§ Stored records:
====

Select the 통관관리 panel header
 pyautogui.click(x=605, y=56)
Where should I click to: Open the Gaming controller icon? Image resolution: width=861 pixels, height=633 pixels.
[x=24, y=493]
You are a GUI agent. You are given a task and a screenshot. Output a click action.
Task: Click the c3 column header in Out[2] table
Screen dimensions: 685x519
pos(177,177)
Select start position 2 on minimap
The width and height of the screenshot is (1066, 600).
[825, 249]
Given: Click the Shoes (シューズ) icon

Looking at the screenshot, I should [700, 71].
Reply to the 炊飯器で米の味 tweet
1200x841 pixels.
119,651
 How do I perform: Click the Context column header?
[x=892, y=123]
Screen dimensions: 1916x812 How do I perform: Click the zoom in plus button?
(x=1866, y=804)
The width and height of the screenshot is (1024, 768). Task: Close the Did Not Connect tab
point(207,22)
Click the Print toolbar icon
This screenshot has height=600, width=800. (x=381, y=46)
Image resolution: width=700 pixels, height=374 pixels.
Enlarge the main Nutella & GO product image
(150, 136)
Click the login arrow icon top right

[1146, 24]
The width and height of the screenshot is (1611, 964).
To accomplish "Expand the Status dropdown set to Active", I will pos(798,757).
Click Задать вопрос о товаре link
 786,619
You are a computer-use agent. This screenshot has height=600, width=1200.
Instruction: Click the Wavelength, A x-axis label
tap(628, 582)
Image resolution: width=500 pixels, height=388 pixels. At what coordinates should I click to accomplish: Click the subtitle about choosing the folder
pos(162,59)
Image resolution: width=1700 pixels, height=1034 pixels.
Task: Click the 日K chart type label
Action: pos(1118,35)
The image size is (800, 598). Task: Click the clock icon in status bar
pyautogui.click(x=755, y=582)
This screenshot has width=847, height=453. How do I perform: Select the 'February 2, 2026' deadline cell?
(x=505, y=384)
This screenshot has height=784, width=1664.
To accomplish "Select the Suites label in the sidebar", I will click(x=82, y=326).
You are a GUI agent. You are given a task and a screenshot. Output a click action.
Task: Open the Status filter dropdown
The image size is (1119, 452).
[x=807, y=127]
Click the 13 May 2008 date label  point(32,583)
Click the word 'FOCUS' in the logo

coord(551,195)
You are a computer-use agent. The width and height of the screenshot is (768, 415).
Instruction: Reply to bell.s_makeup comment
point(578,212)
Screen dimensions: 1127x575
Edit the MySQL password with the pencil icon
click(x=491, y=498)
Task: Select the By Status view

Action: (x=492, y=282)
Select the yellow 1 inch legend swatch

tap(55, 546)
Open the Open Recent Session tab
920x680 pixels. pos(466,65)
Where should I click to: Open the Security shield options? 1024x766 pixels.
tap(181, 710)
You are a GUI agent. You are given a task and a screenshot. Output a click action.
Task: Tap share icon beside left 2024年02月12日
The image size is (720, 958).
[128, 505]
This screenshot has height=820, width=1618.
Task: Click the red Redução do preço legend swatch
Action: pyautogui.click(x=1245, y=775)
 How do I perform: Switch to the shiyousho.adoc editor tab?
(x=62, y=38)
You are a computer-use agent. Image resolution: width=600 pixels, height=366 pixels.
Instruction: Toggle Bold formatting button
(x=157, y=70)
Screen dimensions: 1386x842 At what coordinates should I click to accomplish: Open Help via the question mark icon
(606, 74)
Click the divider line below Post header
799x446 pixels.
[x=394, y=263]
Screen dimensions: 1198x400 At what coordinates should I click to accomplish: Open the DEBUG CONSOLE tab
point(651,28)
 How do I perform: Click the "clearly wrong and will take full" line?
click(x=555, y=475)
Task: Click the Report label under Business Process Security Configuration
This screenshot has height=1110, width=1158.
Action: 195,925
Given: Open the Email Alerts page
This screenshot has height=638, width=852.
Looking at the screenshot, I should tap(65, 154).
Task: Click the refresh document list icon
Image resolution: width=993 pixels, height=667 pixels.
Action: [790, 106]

====

§ WHAT TO DO: What are the lines of the data above that include the string "computer"? Copy them.

§ SOLUTION BELOW:
You are a computer-use agent. This screenshot has height=600, width=1200.
You are a computer-use agent. The width and height of the screenshot is (768, 415).
You are a computer-use agent. Image resolution: width=600 pixels, height=366 pixels.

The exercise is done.